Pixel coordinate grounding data
● ● ● ● ●

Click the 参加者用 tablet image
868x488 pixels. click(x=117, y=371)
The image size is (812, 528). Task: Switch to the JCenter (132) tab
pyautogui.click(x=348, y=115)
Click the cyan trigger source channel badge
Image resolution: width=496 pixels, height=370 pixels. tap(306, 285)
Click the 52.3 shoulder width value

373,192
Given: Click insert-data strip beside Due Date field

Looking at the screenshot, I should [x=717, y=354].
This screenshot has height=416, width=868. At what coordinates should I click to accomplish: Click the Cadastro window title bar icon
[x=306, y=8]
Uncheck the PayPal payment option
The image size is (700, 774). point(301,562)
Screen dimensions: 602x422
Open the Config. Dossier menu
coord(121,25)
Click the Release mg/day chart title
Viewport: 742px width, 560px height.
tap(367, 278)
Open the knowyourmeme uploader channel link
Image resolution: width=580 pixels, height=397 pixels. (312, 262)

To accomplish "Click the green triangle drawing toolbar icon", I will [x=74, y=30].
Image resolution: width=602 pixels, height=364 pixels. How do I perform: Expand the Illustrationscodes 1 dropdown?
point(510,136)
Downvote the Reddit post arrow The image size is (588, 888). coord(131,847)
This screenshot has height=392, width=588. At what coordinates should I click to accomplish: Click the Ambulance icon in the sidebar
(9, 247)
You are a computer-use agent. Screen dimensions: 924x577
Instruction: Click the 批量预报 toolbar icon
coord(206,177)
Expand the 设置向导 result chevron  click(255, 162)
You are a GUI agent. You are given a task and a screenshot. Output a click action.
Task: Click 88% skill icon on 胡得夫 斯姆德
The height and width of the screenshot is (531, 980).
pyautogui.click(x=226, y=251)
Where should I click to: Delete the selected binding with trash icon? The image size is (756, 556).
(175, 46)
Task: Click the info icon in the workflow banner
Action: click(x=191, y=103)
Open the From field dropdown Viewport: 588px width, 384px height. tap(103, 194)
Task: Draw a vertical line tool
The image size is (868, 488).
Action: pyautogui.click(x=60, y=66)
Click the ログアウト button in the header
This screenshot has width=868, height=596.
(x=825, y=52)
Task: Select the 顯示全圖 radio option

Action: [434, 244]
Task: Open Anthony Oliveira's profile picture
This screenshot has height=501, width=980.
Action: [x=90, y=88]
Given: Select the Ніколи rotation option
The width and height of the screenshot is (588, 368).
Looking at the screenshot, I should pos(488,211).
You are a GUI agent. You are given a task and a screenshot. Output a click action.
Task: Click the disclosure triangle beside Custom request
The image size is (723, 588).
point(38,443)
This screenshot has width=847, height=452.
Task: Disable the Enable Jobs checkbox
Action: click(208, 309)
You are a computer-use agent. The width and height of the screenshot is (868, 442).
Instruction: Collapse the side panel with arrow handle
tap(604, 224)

● ● ● ● ●

[Assignment]: Copy every record precisely, omitting nothing.

[Solution to this task]:
Click the 参加者用 tablet image
868x488 pixels. click(x=117, y=371)
The image size is (812, 528). Task: Switch to the JCenter (132) tab
pyautogui.click(x=348, y=115)
Click the cyan trigger source channel badge
Image resolution: width=496 pixels, height=370 pixels. tap(306, 285)
Click the 52.3 shoulder width value

373,192
Given: Click insert-data strip beside Due Date field

Looking at the screenshot, I should [x=717, y=354].
This screenshot has height=416, width=868. At what coordinates should I click to accomplish: Click the Cadastro window title bar icon
[x=306, y=8]
Uncheck the PayPal payment option
The image size is (700, 774). point(301,562)
Screen dimensions: 602x422
Open the Config. Dossier menu
coord(121,25)
Click the Release mg/day chart title
Viewport: 742px width, 560px height.
tap(367, 278)
Open the knowyourmeme uploader channel link
Image resolution: width=580 pixels, height=397 pixels. (312, 262)

To accomplish "Click the green triangle drawing toolbar icon", I will [x=74, y=30].
Image resolution: width=602 pixels, height=364 pixels. How do I perform: Expand the Illustrationscodes 1 dropdown?
point(510,136)
Downvote the Reddit post arrow The image size is (588, 888). coord(131,847)
This screenshot has height=392, width=588. At what coordinates should I click to accomplish: Click the Ambulance icon in the sidebar
(9, 247)
You are a computer-use agent. Screen dimensions: 924x577
Instruction: Click the 批量预报 toolbar icon
coord(206,177)
Expand the 设置向导 result chevron  click(255, 162)
You are a GUI agent. You are given a task and a screenshot. Output a click action.
Task: Click 88% skill icon on 胡得夫 斯姆德
The height and width of the screenshot is (531, 980).
pyautogui.click(x=226, y=251)
Where should I click to: Delete the selected binding with trash icon? The image size is (756, 556).
(175, 46)
Task: Click the info icon in the workflow banner
Action: click(x=191, y=103)
Open the From field dropdown Viewport: 588px width, 384px height. tap(103, 194)
Task: Draw a vertical line tool
The image size is (868, 488).
Action: pyautogui.click(x=60, y=66)
Click the ログアウト button in the header
This screenshot has width=868, height=596.
(x=825, y=52)
Task: Select the 顯示全圖 radio option

Action: [434, 244]
Task: Open Anthony Oliveira's profile picture
This screenshot has height=501, width=980.
Action: [x=90, y=88]
Given: Select the Ніколи rotation option
The width and height of the screenshot is (588, 368).
Looking at the screenshot, I should pos(488,211).
You are a GUI agent. You are given a task and a screenshot. Output a click action.
Task: Click the disclosure triangle beside Custom request
The image size is (723, 588).
point(38,443)
This screenshot has width=847, height=452.
Task: Disable the Enable Jobs checkbox
Action: click(208, 309)
You are a computer-use agent. The width and height of the screenshot is (868, 442).
Instruction: Collapse the side panel with arrow handle
tap(604, 224)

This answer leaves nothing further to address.